D’où le BAC littéraire de Jean-François, sans aucun doute.
« Il était le seul garçon, élevé au milieu de ses 4 sœurs, ce qui n’était pas simple. Après la mort de sa mère, il s’occupa de la plus petite. Il était attentionné et toujours présent, mais il s’ennuyait et cherchait à accomplir quelque chose ».
A 14 ans, il souhaite devenir prestidigitateur. Il obtiendra le prix du salon de l’enfance pour un tour de magie et fera des séances d’hypnoses devant 300 personnes.
« C’est un séducteur, capable d’être mondain mais aussi d’entrer en révolte, comme quand, après avoir été appelé sous les drapeaux, il fera la grève de la faim en tant qu’objecteur de conscience. Il sera libéré du service militaire au bout de 3 mois.
Jean-François est à la fois tenace et d’une sensibilité majeure, et c’est surtout un ami généreux et fidèle. On se voit toujours.
Il n’est pas devenu médecin, mais il a réussi à trouver une cause à défendre. »
Le métier de journaliste.
En 1986, Jean-François fait un scoop en obtenant les photos persos que le Président François Mitterrand a faites de son chien. Il travaille pour Photo Magazine.
C’est là qu’il fait une rencontre qui va tout changer.
Il croise Roger Thérond.
L’entente est immédiate, Roger croit en Jean-François. Il apprécie ce jeune homme passionné de photo, qui séduit les filles avec sa longue silhouette et sa prestance. On est en plein dans la grande époque du photojournalisme.
Généreux, Jean-François veut partager sa passion, il devient passionnant et cherche un moyen de rassembler toutes ces images qui viennent du monde entier, tous ces photographes qui voyagent au bout de la terre, il veut les rencontrer, il veut qu’ils se rencontrent.
Il veut, et quant il veut, il peut !
Il est prestidigitateur, ne l’oublions pas.

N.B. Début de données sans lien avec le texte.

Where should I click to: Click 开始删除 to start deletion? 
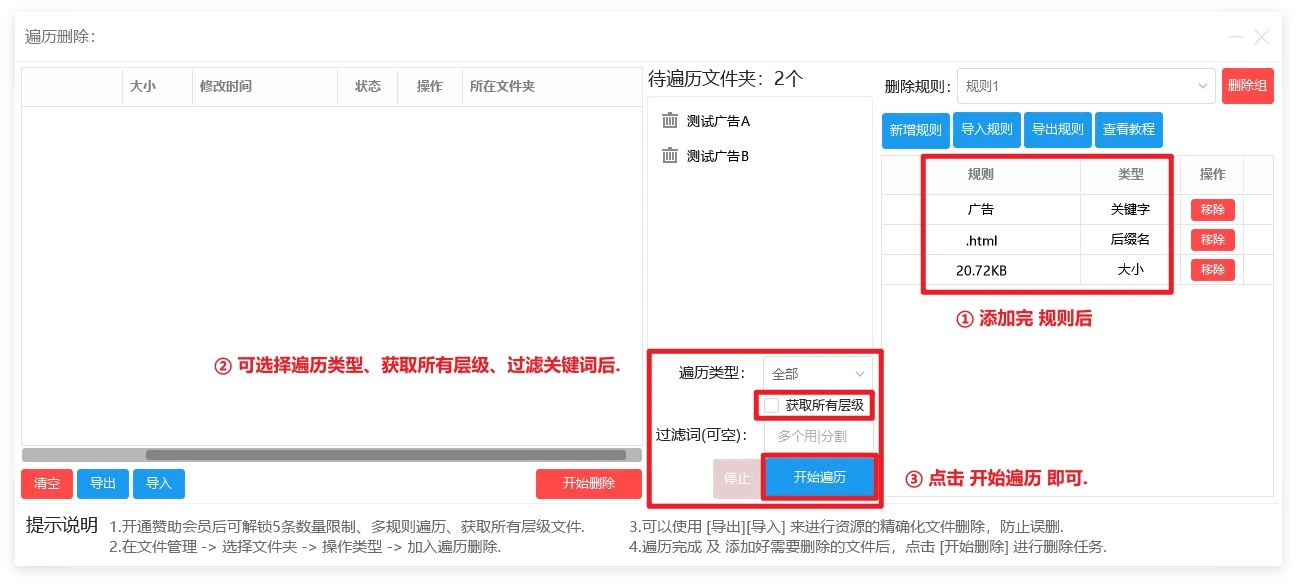point(588,484)
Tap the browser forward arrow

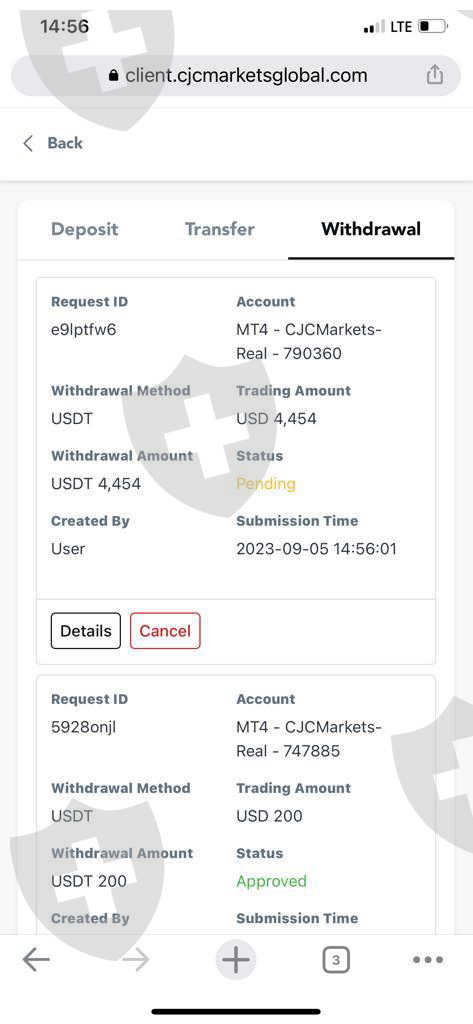136,960
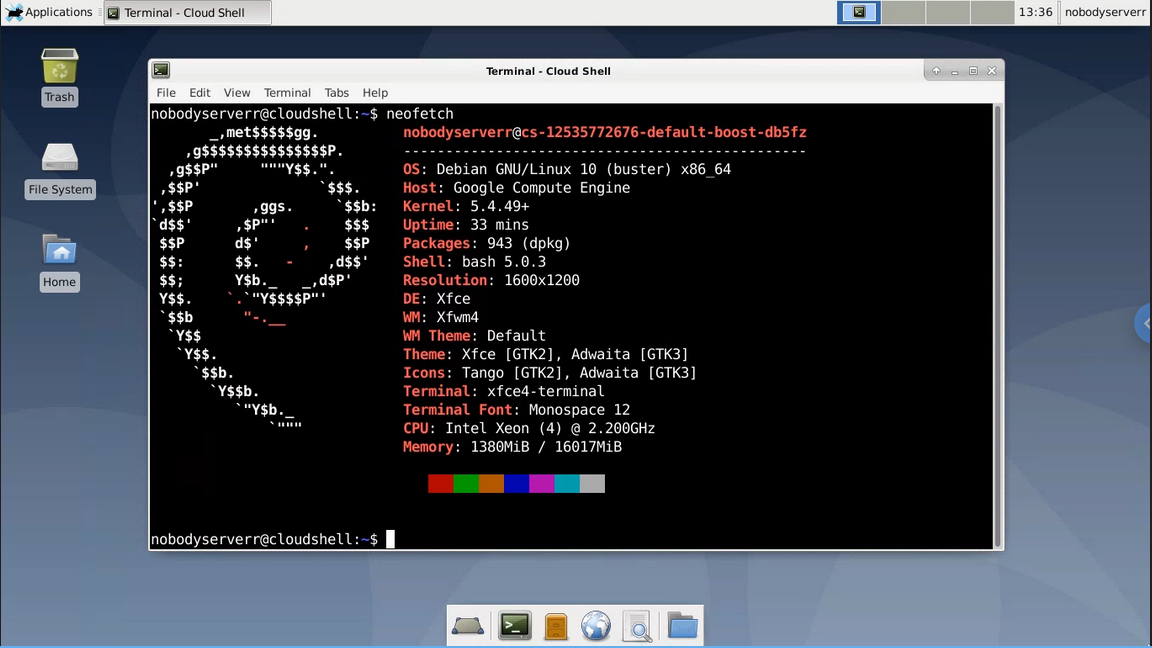Launch Terminal Emulator from the bottom dock
This screenshot has width=1152, height=648.
[515, 627]
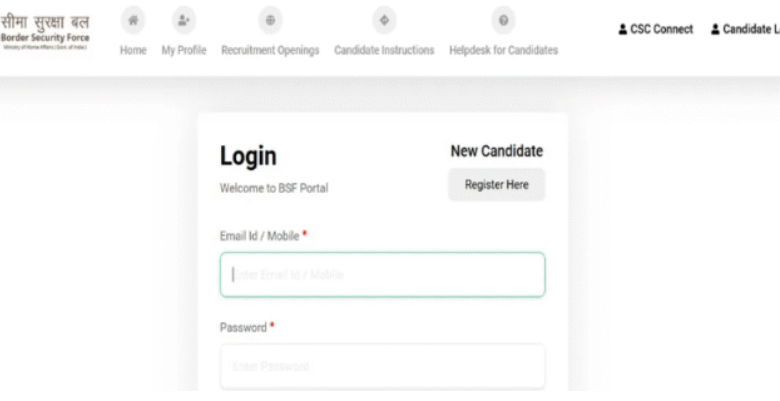Click the Helpdesk question mark icon
780x401 pixels.
[503, 21]
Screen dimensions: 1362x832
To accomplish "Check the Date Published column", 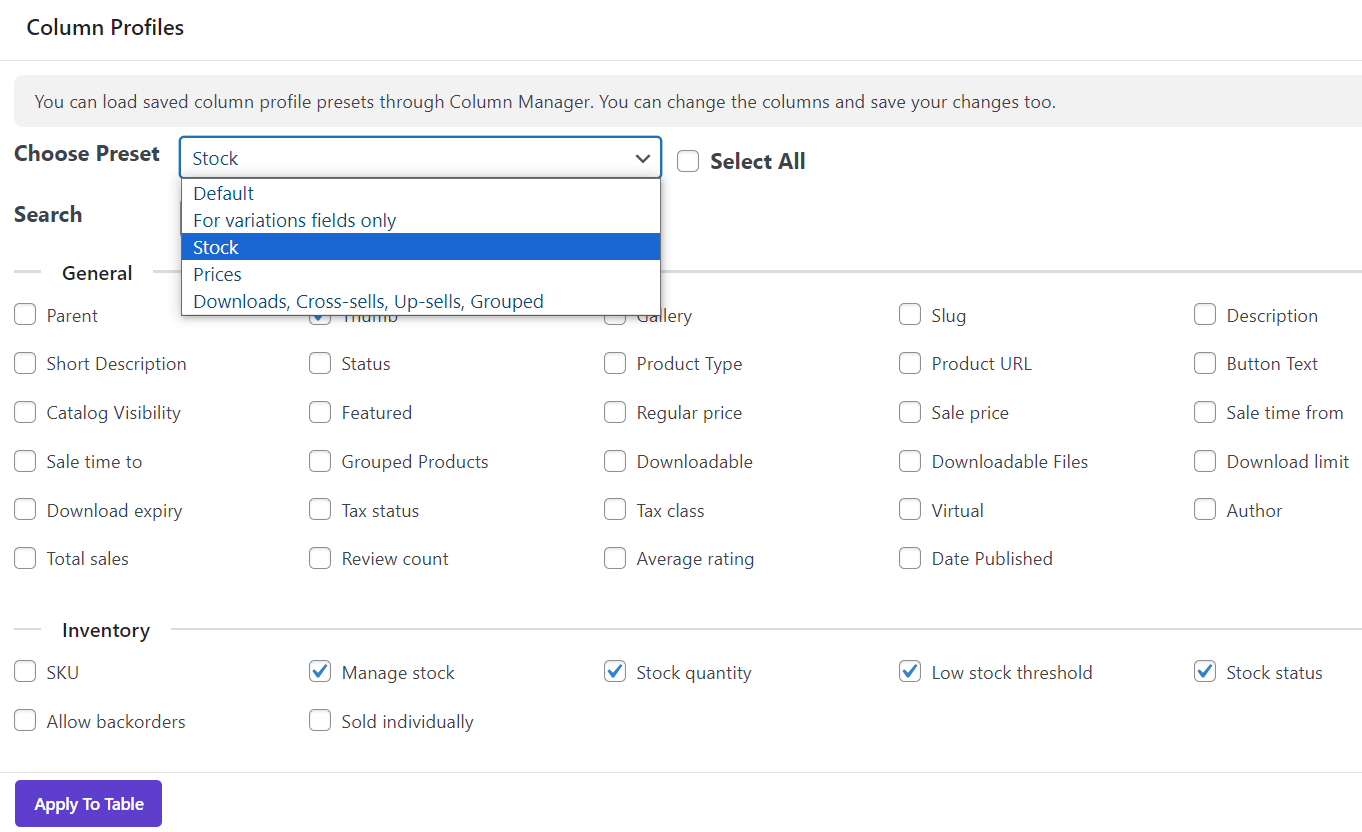I will click(x=910, y=558).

« On pourrait créer un festival photo, pour prolonger la saison estivale! » propose-t-il aux élus de Perpignan, la ville où Roger Thérond a été pion.
Et la magie fonctionne. C’est oui !
Le jeune rédacteur en chef de Photo Magazine crée Visa pour l’image, il a 32 ans. Il s’appelle Jean-François Leroy.
Son plus beau tour de passe-passe, c’est de fasciner le public, professionnel et amateur chaque année pendant une semaine et de trouver l’argent pour que le plus grand festival du photojournalisme continue, comme il le fait depuis 24 ans.
Le roi est nu, il n’a pas les mains en or comme son héros, le professeur Barnard, mais le King de Perpignan a un secret et comme tous les magiciens, Jean-François Leroy ne le partagera jamais… !
Ça ne plaît pas à tout le monde. Il y a ceux qui lui reprochent de monopoliser le pouvoir, de ne pas se renouveler, de faire des choix bizarres… Peut-être. La critique est facile, elle vient avec le succès, surtout quant celui-ci dure. Mais attention, certains « Hommes ne meurent jamais ! », surtout les rois.
Sauf sur les écrans de Visa, pour qu’on ne puisse plus entendre :
« On ne savait pas ! »
À Perpignan c’est la terre à cœur ouvert, et le patient vit toujours, docteur Leroy.